重症筋無力症で治療中にとくに注意しなければならないのは、クリーゼ(突然起こる呼吸困難)の発生です。クリーゼは、抗コリンエステラーゼ剤が少なすぎる場合やまた逆に多すぎる時にも発生します。かぜなどの感染症、精神的なストレス、手術、妊娠などを契機として生じます。クリーゼ時には呼吸管理が必要となることが多いため、緊急に入院する必要があります。
1. マイテラーゼ、メスチノン、ウブレチド、などの抗コリンエステラーゼ剤 2. プレドニンなどのステロイド(副腎皮質ホルモン剤) 3.胸腺摘出術 4.血漿交換 5.プログラフ、サイクロスポリン、アザチオプリンなどの免疫抑制剤 6.大量免疫グロブリン療法
重症筋無力症鍼灸治療症例 :重症筋無力症患者100名、取穴:百会、前頂、懸顱、後頂に頭皮針。他の取穴:大椎、肩髃(ケング)、曲池、手三里、合穀、魚際、太淵、足三里、伏兎、風市、環跳、陽陵泉、絶骨。電気針、50分。
重症筋無力症鍼灸治療臨床経験 :北京中医針灸院では、多くの重症筋無力症患者の症状を回復、或いは改善してきました。1998年、『日本経済新聞』に鍼灸治療で多くの重症筋無力症が治ったという記事があってから、多くの重症筋無力症患者が通っていらっしゃいます。重症筋無力症患者の一人一人の症状に合わせて、北京中医針灸院はきめ細かく具体的な針灸治療方法で対応しています。今までの重症筋無力症針灸治療では、重症筋無力症患者の生活の質と予後は比較的良好です。多くの重症筋無力症患者は回復が可能になりました。

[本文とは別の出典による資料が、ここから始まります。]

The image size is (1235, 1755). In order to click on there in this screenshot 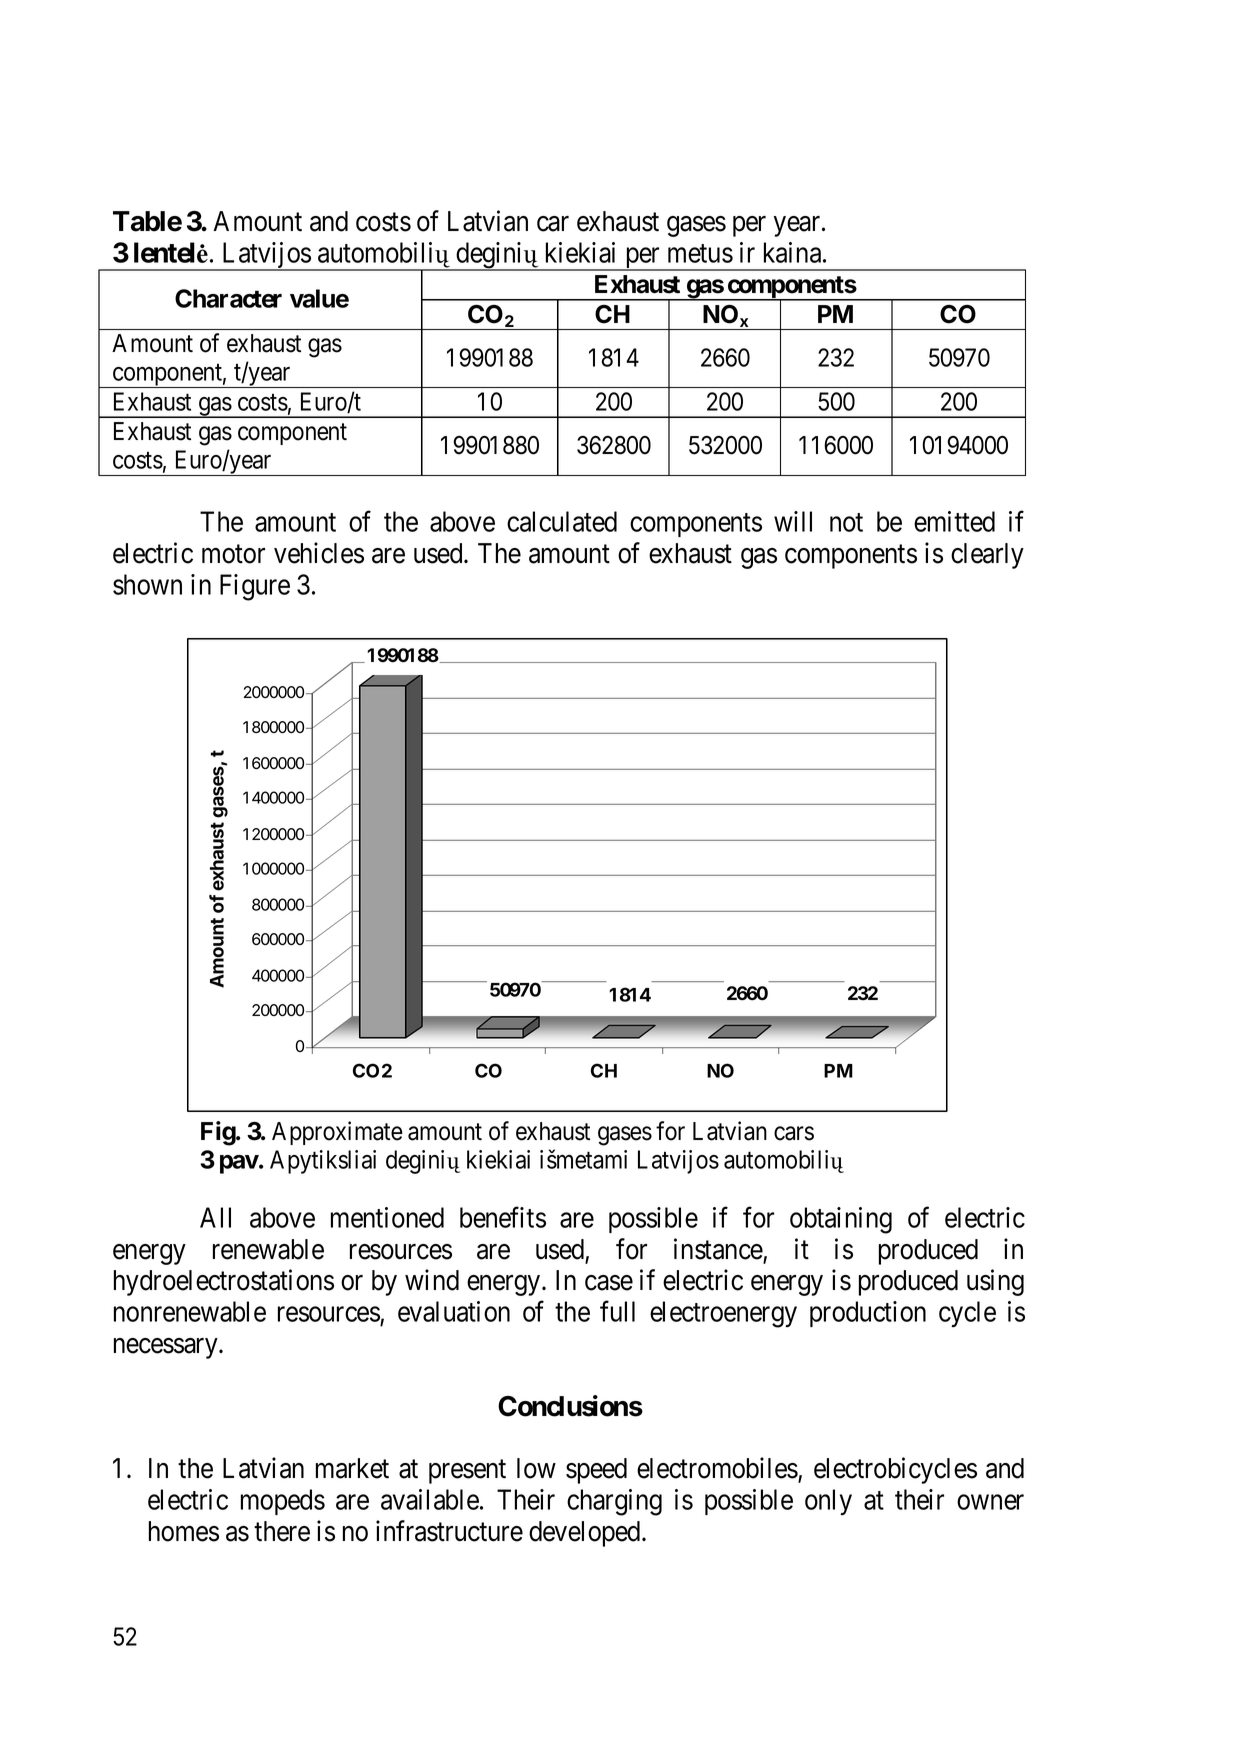, I will do `click(282, 1531)`.
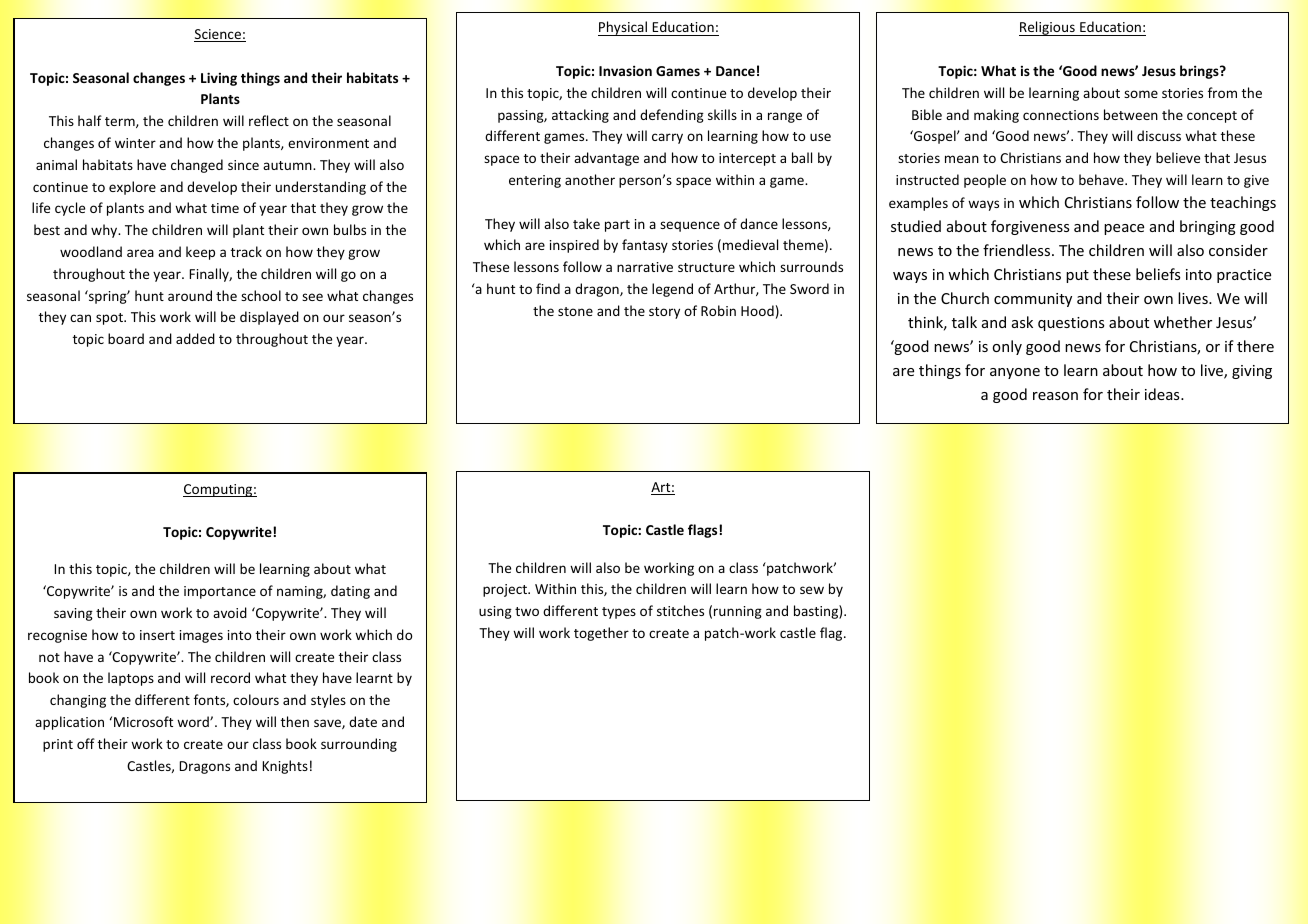  What do you see at coordinates (1055, 396) in the screenshot?
I see `reason` at bounding box center [1055, 396].
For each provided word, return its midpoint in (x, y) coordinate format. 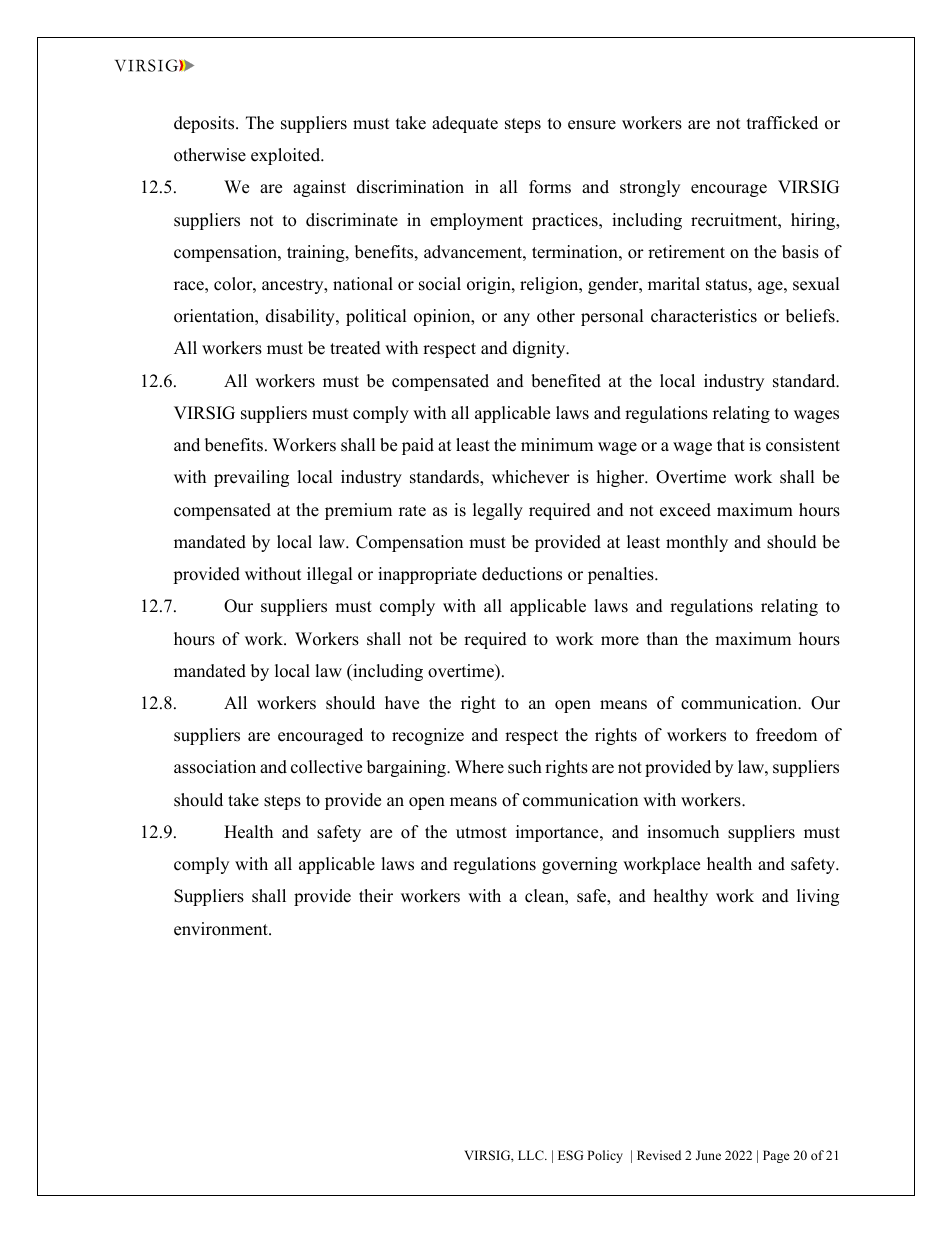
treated (355, 348)
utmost (481, 833)
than (662, 638)
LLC (532, 1155)
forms (550, 187)
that (731, 444)
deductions (522, 574)
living (818, 897)
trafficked (782, 123)
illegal (330, 575)
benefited (566, 381)
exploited (287, 156)
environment (222, 929)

重症筋無力症の場合、体針のみならず、耳針の治療でも有効です。私は1996年にひとり、21才の女性重症筋無力症患者に、耳の脾、交感、神門、脳点、肝、内分泌、腎穴に置き針をし、週に1回、32回目治療したところ、症状がなくなりました。1年後の再診でも再発しませんでした。
重症筋無力症患者の骨格筋と支配する神経との接合部の伝達機能を正常に戻します。
重症筋無力症患者100名、症状がなくなったのは32名、有効率52%。